We Are Sthlm is an annual youth music festival, intended for youths in the ages 13 until 19, in the Swedish capital Stockholm.

It was first established as a summer music festival for youth in 2001 under the name "Ung08" with free yearly public concerts and events in central Stockholm. The venture was successful and received support from Stockholm Municipality in 2003. In 2013, the festival was attended by 160,000 people and changed its name to "We Are Sthlm".

In 2015, there were reports that multiple sexual harassment incidents had been reported at the festival over the course of several years.

== Artists appearing ==
Artists who have appeared at Ung08 / We Are Sthlm have included:

- Adam Tensta
- Agnes Carlsson
- Albin Gromer
- Alex Moreno
- Alina Devecerski
- Anastacia (US)
- Andreas Tilliander
- Blues
- Brick & Lace
- Craig David (UK)
- Da Buzz
- Danny Saucedo
- Darin
- Darren Hayes (AUS)
- Elias and the Wizzkids
- Entombed
- Familjen
- Five (UK)
- Fjärde Världen
- Flo Rida (US)
- Geri Halliwell (UK)
- Gnucci Banana
- Good Charlotte (US)
- Hoffmaestro & Chraa
- Icona Pop
- Ison & Fille
- Jasmine Kara
- Jessica Folcker
- Kat DeLuna (US)
- Kim Cesarion
- Kings of Convenience (NO)
- Labyrint
- The Latin Kings
- Lazee
- Lloyd Banks (US)
- Ola Nordvik Myrstad (NO)
- Mack Beats
- Maskinen
- Mims (US)
- Mohombi
- Moto Boy
- Naïve New Beaters
- Natasha Bedingfield (UK)
- Newkid
- Näääk & Nimo
- Petter
- Panetoz
- Promoe
- Robyn
- Savant (NO)
- Sean Banan
- Slag Från Hjärtat
- Slagsmålsklubben
- Snook
- Sophie Ellis-Bextor (UK)
- Stockholmssyndromet
- Stress
- Swedish Radio Symphony Orchestra
- The Rasmus (FI)
- Those Dancing Days
- Timbuktu
- T-Pain (US)
- Zara Larsson

== Sexual assaults ==

In connection to the 2015 festival, Sveriges Radio reported that sexual harassment had occurred at the festival that year Dagens Nyheter reported that this had been a problem since it started in 2000, but that the information was withheld due to concern for the reputation of the event.

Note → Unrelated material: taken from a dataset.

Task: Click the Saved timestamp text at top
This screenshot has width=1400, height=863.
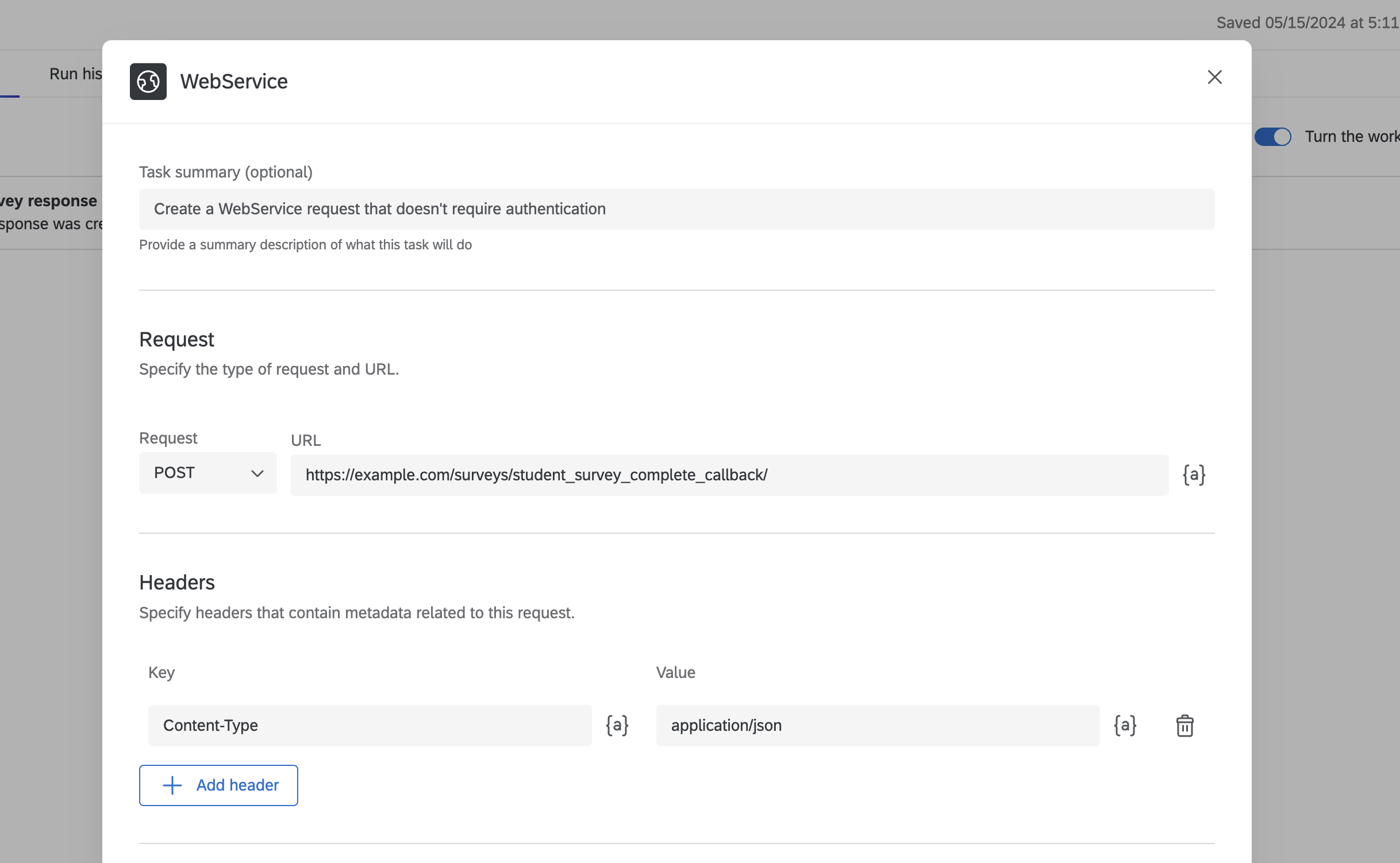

In 2014 and 2015, 38 incidents of sexual harassment at We Are Sthlm were reported to the police by female visitors to the festival, most of whom were under 15 years of age, but the Stockholm police did not publicize these incidents in their 2014 and 2015 press releases. After closing the festival earlier and changing order of the acts they managed to get a 90% decrease of the number of incidents.